Tuesday, 23 January 2007

Plus ca change, plus c'est la meme chose...

"The more things change, the more they stay the same".... and if it was ever true of anything, then surely gardening must fit this adage.

So whilst I might not currently have an allotment, I still have compost in my veins, and readers of these pages should not expect to get away without a "Greenmantle moment" every so often.

Imagine my delight then, to be given at Christmas (by my Mum, who well knows my fondness for old books) a very battered old copy of "Beetons New Dictionary of Every Day Gardening", a revised edition published in 1896.

This fascinating tome, describes itself as "A Popular Cyclopeadia Of The Theory And Practice Of Horticulture, Floriculture And Pomology, In All Their Various Branches" .

Not only is it exhaustive, but features 550 illustrations, including many watercolour plates.
Virtually all varieties of fruit, flowers and vegetables seem to be covered, so if you want the Victorian advice for your particular gardening problem just let me know. But the best bit is this.....A really devoted gardener of yesteryear has obviously used it as their bible. It is heavily annotated, and underlined throughout, and even has their notes about propagating various types of cuttings, and soil preparation, scribbled on the back of old envelopes and stuffed in between the pages.

As a bookmark, our student of horticulture was using a packet from "Browns Seed and Bulb Merchants of Bristol."

There is so much of interest I could quote for you, but I will confine myself here to the opening remarks about "Allotment Gardens", after which I think I might begin each new blog month with a snippet from the section entitled "Monthly calendar of gardening work throughout the year"

"It would be beyond the purpose of this work to point out the many and great benefits which result from the allotment of a small portion of land for a garden to every cottage. These are so obvious that they may be taken for granted here, and the only thing needful is to show how such allotments may be managed to the best advantage."

"The extent of each allotment should be not less than a quarter of an acre, nor more than half an acre.
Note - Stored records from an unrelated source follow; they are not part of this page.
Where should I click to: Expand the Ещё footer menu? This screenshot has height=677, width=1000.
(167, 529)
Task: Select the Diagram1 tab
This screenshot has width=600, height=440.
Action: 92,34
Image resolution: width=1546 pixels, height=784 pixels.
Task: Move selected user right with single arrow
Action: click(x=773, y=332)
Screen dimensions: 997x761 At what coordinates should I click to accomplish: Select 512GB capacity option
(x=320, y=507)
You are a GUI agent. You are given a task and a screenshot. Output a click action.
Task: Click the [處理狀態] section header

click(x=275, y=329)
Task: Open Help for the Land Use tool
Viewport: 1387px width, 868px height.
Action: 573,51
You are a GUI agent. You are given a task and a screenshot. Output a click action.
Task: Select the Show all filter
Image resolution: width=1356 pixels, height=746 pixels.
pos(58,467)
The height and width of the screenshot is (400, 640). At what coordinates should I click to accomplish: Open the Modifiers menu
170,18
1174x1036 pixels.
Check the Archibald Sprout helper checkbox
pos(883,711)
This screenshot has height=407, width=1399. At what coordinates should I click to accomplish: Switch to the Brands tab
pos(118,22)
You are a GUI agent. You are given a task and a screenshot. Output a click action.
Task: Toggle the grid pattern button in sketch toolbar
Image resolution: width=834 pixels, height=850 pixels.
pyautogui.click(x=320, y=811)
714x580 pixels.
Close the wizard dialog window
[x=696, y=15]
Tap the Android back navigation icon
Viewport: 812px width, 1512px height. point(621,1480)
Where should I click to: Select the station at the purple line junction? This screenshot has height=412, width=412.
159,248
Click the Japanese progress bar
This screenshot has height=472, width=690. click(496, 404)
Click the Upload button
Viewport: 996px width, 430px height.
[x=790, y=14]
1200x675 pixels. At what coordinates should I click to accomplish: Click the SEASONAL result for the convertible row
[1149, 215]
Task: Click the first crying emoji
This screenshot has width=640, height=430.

Little benefit can be derived from less than the former quantity, and if half an acre be exceeded, there is great danger that the cottager will become unsettled as a day-labourer or mechanic, while his occupation will not be large enough to make him either a farmer or a market gardener."

Wise words indeed................


Petunia's Gardener said...

Lucky you, and lucky us you're willing to share! This shall be entertaining I'm sure (and good tips to boot)!

Rebsie Fairholm said...

Ooooh, me jealous. I love old books and old seed packets.